Mesothelin is a surface glycoprotein overexpressed in several solid tumors and a known immunotherapy target. While present on blast cells in acute myeloid leukemia (AML), its role in acute lymphoblastic leukemia (ALL) remains unclear. This study evaluated mesothelin expression in 181 newly diagnosed acute leukemia cases using immunohistochemistry (IHC) on bone marrow biopsies and ELISA on plasma samples. Mesothelin was expressed in 31% of pediatric and 15% of adult AML cases (n=65), with no significant differences among AML subtypes. It was absent or rare in ALL (n=51) and undetectable in normal bone marrow.
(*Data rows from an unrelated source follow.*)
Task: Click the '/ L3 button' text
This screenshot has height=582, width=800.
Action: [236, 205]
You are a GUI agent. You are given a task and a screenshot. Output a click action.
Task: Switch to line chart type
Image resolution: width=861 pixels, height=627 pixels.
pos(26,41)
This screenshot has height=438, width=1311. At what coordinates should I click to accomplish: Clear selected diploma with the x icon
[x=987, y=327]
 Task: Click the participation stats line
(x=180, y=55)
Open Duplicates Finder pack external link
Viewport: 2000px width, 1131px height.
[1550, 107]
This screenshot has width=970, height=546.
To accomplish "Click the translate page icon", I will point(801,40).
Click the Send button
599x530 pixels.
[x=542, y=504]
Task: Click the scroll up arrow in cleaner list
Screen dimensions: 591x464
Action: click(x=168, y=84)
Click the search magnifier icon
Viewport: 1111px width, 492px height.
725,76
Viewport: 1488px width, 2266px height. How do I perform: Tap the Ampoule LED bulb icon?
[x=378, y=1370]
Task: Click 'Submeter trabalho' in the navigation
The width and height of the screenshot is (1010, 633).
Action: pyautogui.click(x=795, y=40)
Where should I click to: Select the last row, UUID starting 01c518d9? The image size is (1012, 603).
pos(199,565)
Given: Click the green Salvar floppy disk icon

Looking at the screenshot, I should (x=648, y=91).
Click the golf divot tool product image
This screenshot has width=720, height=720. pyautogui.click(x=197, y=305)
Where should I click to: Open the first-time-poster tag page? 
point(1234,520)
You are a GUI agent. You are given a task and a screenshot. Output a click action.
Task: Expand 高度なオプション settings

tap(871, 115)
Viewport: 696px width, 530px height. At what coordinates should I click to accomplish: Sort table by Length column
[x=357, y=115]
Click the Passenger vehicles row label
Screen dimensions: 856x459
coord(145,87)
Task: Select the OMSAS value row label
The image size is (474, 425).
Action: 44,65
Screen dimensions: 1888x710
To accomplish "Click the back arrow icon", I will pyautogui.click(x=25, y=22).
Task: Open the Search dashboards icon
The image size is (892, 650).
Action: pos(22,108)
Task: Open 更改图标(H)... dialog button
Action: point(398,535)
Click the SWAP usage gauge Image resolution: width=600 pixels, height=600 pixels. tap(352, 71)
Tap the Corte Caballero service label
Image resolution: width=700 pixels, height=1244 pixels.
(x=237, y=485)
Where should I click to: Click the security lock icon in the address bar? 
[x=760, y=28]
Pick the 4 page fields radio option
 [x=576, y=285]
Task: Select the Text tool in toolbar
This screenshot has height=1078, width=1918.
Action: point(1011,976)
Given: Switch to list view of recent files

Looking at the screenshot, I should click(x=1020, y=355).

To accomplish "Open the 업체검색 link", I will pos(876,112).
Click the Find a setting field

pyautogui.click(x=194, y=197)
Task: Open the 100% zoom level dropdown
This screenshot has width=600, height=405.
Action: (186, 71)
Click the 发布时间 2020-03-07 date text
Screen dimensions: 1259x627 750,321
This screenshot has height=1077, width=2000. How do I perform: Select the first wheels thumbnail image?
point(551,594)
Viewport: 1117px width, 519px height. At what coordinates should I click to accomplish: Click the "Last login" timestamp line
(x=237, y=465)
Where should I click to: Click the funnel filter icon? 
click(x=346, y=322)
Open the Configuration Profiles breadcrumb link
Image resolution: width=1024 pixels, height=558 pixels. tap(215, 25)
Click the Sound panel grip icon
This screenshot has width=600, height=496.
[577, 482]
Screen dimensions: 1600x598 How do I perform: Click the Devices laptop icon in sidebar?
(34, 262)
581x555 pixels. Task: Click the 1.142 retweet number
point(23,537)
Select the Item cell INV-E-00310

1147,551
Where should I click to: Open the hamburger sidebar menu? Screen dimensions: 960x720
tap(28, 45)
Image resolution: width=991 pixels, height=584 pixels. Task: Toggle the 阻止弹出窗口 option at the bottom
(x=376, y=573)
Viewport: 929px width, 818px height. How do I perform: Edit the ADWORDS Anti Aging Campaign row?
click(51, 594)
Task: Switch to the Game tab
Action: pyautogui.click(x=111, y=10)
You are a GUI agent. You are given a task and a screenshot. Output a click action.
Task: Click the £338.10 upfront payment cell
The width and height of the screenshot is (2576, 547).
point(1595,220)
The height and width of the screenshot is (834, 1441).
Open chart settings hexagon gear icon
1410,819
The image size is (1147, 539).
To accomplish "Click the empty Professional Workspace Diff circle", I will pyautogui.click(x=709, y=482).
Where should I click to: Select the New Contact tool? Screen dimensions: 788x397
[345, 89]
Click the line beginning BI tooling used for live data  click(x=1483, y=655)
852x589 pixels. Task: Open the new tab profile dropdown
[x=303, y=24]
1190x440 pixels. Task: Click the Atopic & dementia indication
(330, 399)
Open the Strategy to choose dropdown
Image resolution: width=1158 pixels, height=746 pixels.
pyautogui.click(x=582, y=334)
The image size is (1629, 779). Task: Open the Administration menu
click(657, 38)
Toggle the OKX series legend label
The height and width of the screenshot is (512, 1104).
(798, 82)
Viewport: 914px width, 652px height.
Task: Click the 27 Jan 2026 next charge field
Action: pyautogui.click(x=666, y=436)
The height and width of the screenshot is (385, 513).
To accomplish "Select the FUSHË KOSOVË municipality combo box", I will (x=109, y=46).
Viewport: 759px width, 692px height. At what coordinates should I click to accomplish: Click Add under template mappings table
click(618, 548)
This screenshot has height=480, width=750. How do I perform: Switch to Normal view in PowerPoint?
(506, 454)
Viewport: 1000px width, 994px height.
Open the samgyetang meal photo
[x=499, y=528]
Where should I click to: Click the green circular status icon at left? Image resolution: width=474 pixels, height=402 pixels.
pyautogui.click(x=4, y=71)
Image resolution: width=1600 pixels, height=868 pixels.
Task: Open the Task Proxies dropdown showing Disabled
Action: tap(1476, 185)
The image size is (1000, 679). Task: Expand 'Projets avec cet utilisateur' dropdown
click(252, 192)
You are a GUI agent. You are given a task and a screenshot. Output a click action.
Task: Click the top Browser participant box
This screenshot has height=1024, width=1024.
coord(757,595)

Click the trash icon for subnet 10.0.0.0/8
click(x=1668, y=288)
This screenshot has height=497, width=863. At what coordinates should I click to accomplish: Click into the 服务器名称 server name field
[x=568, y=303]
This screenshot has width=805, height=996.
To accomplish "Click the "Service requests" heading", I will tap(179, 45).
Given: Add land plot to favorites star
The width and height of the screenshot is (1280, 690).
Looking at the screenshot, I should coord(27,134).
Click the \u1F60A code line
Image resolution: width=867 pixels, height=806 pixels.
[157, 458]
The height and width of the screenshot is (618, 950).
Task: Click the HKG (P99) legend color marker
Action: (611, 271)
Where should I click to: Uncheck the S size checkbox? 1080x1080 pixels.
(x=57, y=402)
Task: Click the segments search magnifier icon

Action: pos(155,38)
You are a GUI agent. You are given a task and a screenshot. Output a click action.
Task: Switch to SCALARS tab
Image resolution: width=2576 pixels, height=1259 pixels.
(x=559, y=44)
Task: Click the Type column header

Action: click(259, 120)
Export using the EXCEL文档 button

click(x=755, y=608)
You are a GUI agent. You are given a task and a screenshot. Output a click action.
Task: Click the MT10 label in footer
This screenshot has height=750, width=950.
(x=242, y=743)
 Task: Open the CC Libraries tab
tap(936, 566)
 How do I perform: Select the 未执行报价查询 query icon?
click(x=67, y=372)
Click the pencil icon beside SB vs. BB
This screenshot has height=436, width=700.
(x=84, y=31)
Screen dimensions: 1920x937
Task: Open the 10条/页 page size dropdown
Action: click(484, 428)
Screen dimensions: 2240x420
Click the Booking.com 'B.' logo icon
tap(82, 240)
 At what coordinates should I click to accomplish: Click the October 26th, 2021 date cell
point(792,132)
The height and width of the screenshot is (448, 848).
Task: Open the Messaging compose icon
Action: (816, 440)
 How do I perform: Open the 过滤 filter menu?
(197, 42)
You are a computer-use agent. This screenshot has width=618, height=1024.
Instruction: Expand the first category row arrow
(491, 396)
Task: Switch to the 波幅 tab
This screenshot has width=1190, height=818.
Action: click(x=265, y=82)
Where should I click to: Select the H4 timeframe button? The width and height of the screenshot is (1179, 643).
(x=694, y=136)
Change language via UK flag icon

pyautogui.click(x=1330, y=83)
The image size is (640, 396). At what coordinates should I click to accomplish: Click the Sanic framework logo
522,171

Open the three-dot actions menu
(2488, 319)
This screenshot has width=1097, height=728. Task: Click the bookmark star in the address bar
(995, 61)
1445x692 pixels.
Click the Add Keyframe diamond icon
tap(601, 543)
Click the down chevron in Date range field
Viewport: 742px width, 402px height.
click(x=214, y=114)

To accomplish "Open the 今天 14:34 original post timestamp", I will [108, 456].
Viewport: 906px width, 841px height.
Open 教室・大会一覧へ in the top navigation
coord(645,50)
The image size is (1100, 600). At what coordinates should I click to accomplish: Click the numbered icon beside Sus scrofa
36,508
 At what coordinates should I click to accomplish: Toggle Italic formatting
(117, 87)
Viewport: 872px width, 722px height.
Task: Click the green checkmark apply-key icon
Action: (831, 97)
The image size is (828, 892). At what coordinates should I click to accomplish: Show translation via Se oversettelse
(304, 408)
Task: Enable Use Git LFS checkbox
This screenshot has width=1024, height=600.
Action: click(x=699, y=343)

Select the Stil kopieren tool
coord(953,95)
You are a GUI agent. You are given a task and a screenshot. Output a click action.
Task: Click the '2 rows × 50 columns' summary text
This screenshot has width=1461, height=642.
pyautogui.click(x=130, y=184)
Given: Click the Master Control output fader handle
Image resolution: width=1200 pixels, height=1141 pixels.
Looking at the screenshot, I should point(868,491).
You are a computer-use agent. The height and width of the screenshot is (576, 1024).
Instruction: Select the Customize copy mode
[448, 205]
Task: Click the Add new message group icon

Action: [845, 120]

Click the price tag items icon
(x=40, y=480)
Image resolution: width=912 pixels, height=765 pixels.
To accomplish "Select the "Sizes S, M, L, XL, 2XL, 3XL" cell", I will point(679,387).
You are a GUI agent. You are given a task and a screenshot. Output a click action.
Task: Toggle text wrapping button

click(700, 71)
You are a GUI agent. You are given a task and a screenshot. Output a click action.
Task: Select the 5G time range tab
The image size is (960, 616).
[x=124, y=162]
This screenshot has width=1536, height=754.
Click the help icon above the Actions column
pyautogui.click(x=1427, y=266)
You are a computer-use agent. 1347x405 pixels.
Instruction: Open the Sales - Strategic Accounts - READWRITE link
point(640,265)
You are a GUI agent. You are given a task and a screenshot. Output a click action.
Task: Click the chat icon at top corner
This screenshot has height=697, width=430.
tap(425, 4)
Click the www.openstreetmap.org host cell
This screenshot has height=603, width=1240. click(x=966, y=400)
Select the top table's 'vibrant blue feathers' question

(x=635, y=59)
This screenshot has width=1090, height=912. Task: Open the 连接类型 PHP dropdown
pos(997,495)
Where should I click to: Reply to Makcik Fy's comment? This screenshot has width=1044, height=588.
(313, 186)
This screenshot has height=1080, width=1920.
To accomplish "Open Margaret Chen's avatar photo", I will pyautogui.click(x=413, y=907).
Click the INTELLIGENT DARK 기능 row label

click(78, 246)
In AML, mesothelin was detected in 49% of CD38⁺, 60% of CD64⁺, 62.5% of KMT2A-rearranged, and 69% of core binding factor AML [83% with inv(16)/t(16;16), 57% with t(8;21)]. It was largely absent in cases with NPM1 (87.5%), GATA2, and DNMT3A mutations. Expression correlated significantly with age, CD38, CD64, and mutations in NPM1, GATA2, DNMT3A, and KDM6A. No significant association was found between mesothelin expression and 5-year overall or event-free survival, measurable residual disease, remission, or relapse. In ALL, 83.3% of T-ALL and 85% of B-ALL cases showed no expression. However, mesothelin correlated with CD11c, PHF6, and CBLC mutations in ALL. Soluble mesothelin was present in 17.6% of AML and 2.7% of ALL cases (all adults), but not in healthy individuals. In AML, it correlated with CD33 expression and inv(16)/t(16;16). In conclusion, mesothelin is rare in ALL but enriched in specific AML subtypes and not prognostic for survival.